2. Maybe pricing is determined more by the identity of the insurer than the number of insurers. Suppose, for example — and I do not say this is true — that Blue Cross made different assumptions about adverse selection and moral hazard with the purchasing population than did, say, United Healthcare. Markets that Blue Cross entered aggressively might thus have lower representative county prices than markets in which they did not. Or suppose that Blue Cross was able to use market power and/or superior skill to create narrower networks that nonetheless satisfied regulators. This might account for markets in which Blue Cross was present exhibiting lower prices. Or suppose that Humana was more willing to take a loss the first year in order to supposedly lock in business than was Blue Cross. This too might explain lower pricing. This suggests another experiment in which one looks at pricing as a contest and seeing how each of the competitors fared against each other.
3. Maybe consumers are very sophisticated such that “Silver PPO plans” are not comparable. If consumers, for example, value the precise package of benefits and providers offered by, say, Blue Cross in a county as being quite different from the precise package of benefits and providers offered by, say, Humana, then we can’t just count issuers in determining the level of competition in a county.
4. Population density isn’t the right variable to include. Maybe what we need is some measure of medical pricing by counties. Or maybe, as the Wall Street Journal suggested, we need to include some measure of income or income inequality. Sadly, it may be that healthcare costs more in poorer counties, perhaps because the poor have more serious health problems. At the moment I have not included those variables. Future examinations of this area should probably do so insofar as the data permits.

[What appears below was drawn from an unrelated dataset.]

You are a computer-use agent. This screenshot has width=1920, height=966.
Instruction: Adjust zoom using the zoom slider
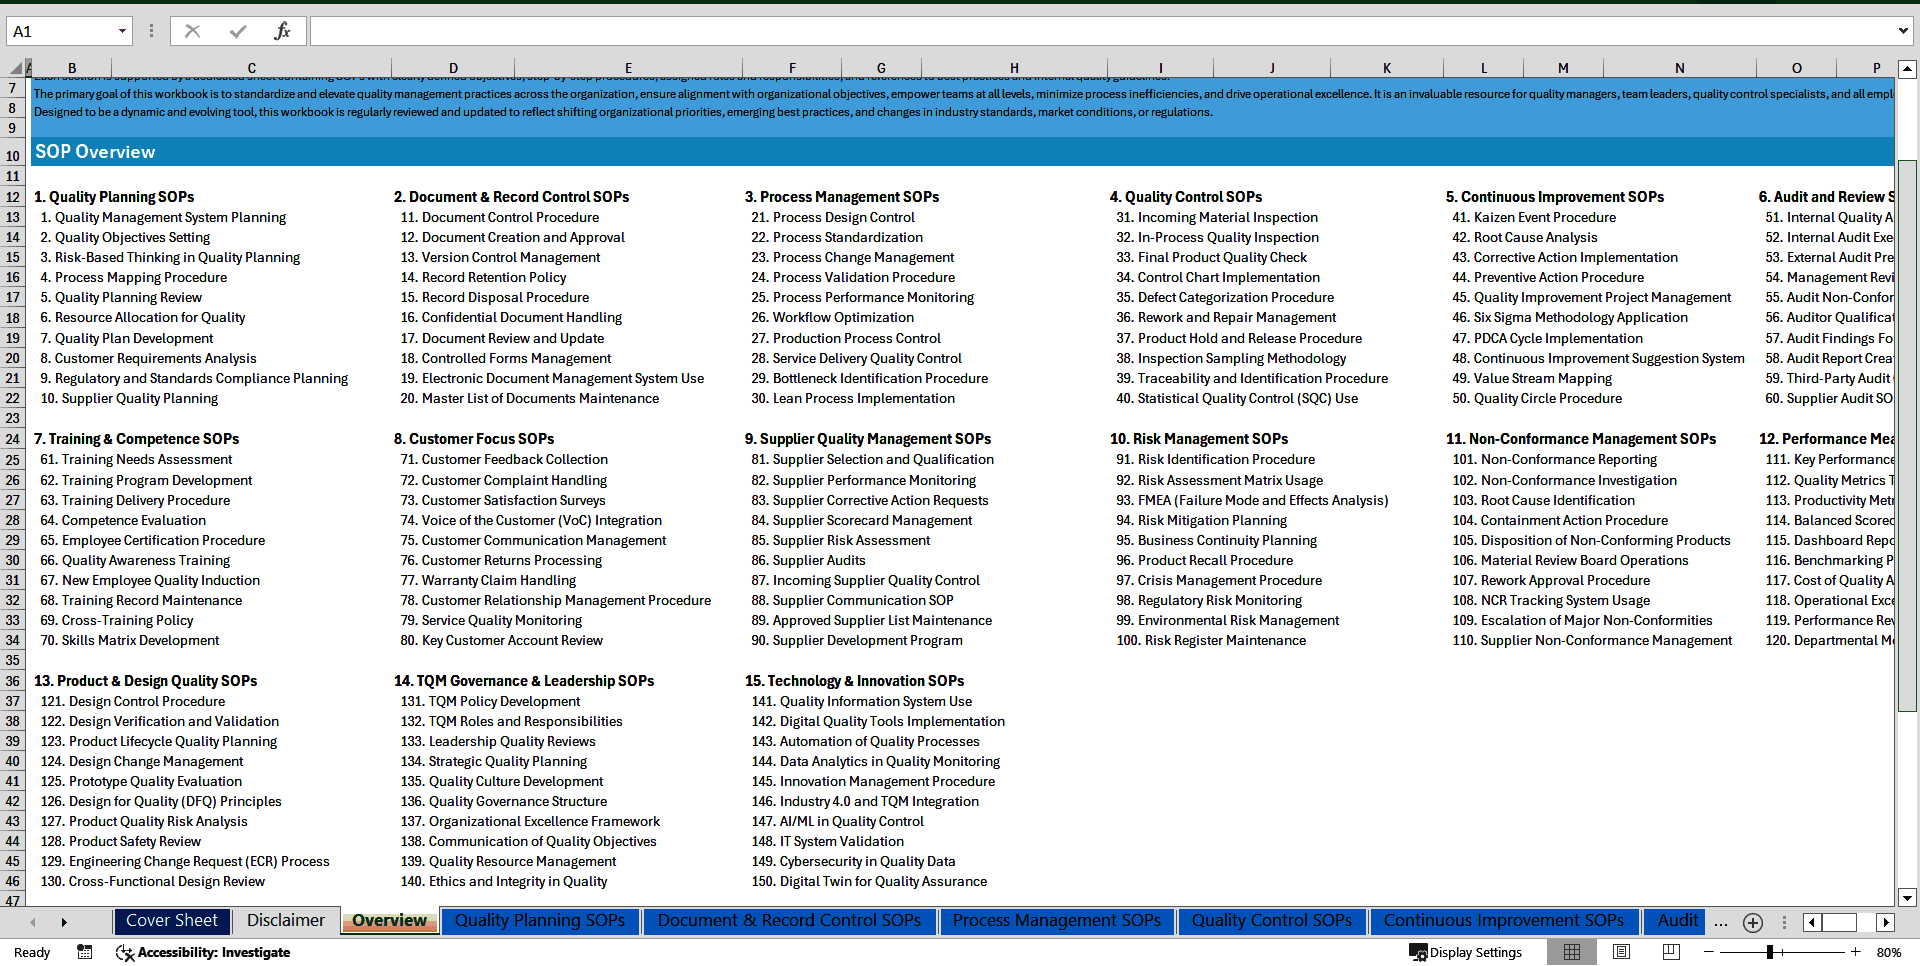pyautogui.click(x=1770, y=952)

Ordinarily, it would be my practice to make the Mathematica notebooks used to conduct this analysis fully available. I very much believe in transparency. Unfortunately, this analysis was conducted using features in a beta version of Mathematica 10 and I have signed a non-disclosure agreement with respect to that software. While I received consent to show certain results from use of that software, I did not request or receive consent to show code. Moreover, the code would not work on computers that do not have Mathematica 10. I commit to releasing the code as soon as Mathematica 10 is out of beta. I don’t think my NDA stops me from saying, however, that Mathematica 10 looks somewhere between absolutely spectacular and completely mind-blowing.